4. For the enjoyment of some special charm or magic.
70:7.3
The very secrecy of these societies conferred on all
members the power of mystery over the rest of the tribe.
Secrecy also appeals to vanity; the initiates were the
social aristocracy of their day. After initiation the
boys hunted with the men; whereas before they had
gathered vegetables with the women. And it was the
supreme humiliation, a tribal disgrace, to fail to pass
the puberty tests and thus be compelled to remain
outside the men's abode with the women and children, to
be considered effeminate. Besides, noninitiates were not
allowed to marry.
70:7.4
Primitive people very early taught their adolescent
youths sex control. It became the custom to take boys
away from parents from puberty to marriage, their
education and training being intrusted to the men's
secret societies. And one of the chief functions of
these clubs was to keep control of adolescent young men,
thus preventing illegitimate children.
70:7.5
Commercialized prostitution began when these men's clubs
paid money for the use of women from other tribes. But
the earlier groups were remarkably free from sex laxity.
70:7.6
The puberty initiation ceremony usually extended over a
period of five years. Much self-torture and painful
cutting entered into these ceremonies. Circumcision was
first practiced as a rite of initiation into one of
these secret fraternities. The tribal marks were cut on
the body as a part of the puberty initiation; the tattoo
originated as such a badge of membership. Such torture,
together with much privation, was designed to harden
these youths, to impress them with the reality of life
and its inevitable hardships. This purpose is better
accomplished by the later appearing athletic games and
physical contests.
70:7.7
But the secret societies did aim at the improvement of
adolescent morals; one of the chief purposes of the
puberty ceremonies was to impress upon the boy that he
must leave other men's wives alone.
70:7.8
Following these years of rigorous discipline and
training and just before marriage, the young men were
usually released for a short period of leisure and
freedom, after which they returned to marry and to
submit to lifelong subjection to the tribal taboos. And
this ancient custom has continued down to modern times
as the foolish notion of "sowing wild oats."
70:7.9
Many later tribes sanctioned the formation of women's
secret clubs, the purpose of which was to prepare
adolescent girls for wifehood and motherhood. After
initiation girls were eligible for marriage and were
permitted to attend the "bride show," the coming-out
party of those days.

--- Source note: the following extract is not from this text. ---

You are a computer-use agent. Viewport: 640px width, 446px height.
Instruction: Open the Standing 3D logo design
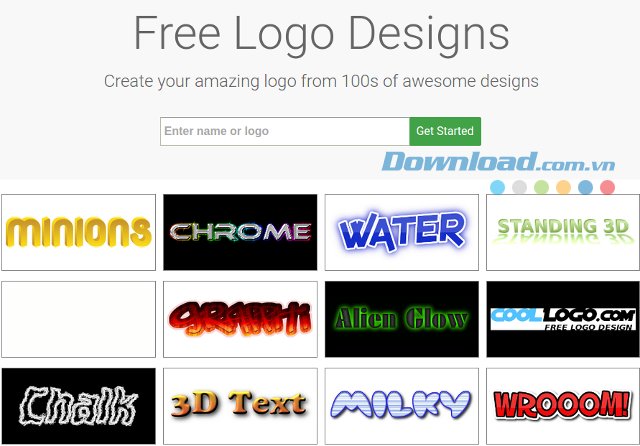pyautogui.click(x=563, y=232)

Women's orders pledged against
marriage early came into existence.
70:7.10
Presently nonsecret clubs made their appearance when
groups of unmarried men and groups of unattached women
formed their separate organizations. These associations
were really the first schools. And while men's and
women's clubs were often given to persecuting each
other, some advanced tribes, after contact with the
Dalamatia teachers, experimented with coeducation,
having boarding schools for both sexes.
70:7.11
Secret societies contributed to the building up of
social castes chiefly by the mysterious character of
their initiations. The members of these societies first
wore masks to frighten the curious away from their
mourning rites -- ancestor worship. Later this ritual
developed into a pseudo seance at which ghosts were
reputed to have appeared. The ancient societies of the
"new birth" used signs and employed a special secret
language; they also forswore certain foods and drinks.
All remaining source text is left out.